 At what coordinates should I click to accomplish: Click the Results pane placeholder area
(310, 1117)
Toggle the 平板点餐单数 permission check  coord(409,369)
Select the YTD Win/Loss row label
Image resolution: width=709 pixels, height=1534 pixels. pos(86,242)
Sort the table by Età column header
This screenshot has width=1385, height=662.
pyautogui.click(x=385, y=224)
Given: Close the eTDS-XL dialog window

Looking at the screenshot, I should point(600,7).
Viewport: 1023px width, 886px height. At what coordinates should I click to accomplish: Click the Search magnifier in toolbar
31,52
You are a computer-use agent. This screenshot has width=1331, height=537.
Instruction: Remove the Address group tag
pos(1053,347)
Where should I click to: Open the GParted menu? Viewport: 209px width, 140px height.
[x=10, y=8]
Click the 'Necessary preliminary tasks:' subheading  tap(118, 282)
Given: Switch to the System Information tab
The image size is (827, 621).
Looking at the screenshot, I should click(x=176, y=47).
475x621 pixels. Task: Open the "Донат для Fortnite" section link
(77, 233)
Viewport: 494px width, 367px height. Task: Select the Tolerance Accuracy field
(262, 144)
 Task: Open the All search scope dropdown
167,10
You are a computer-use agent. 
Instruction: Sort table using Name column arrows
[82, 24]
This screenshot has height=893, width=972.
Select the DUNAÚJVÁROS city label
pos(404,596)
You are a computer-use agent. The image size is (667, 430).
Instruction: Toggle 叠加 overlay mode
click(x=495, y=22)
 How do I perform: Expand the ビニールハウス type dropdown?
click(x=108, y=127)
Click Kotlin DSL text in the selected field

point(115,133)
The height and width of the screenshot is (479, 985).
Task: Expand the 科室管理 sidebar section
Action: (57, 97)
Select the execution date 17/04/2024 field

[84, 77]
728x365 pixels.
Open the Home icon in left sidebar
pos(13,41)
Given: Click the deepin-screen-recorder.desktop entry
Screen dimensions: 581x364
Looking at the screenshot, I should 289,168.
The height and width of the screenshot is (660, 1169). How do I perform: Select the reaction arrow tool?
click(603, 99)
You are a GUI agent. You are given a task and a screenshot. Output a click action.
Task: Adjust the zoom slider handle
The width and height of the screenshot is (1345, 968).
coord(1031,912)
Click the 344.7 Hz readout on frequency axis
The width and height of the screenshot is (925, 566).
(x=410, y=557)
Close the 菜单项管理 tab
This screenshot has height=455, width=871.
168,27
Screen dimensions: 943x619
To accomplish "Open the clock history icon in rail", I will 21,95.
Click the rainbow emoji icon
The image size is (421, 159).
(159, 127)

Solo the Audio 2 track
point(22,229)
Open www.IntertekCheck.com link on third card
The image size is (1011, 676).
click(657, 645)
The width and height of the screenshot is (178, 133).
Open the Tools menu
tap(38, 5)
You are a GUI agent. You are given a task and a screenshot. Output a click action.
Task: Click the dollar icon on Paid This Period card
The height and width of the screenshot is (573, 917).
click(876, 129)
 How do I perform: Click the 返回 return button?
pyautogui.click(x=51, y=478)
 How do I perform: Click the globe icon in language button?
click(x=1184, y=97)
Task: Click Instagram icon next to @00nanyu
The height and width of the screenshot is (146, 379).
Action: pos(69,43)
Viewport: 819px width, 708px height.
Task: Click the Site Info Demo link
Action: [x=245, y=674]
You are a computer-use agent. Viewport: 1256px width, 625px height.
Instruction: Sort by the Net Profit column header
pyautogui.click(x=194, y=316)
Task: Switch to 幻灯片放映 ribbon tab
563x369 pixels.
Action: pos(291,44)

-=-=-

Activity ->
Read the data above and pull out each line that holds the string "Switch".

Answer to the exercise ->
Given: Switch to the System Information tab
Task: Switch to 幻灯片放映 ribbon tab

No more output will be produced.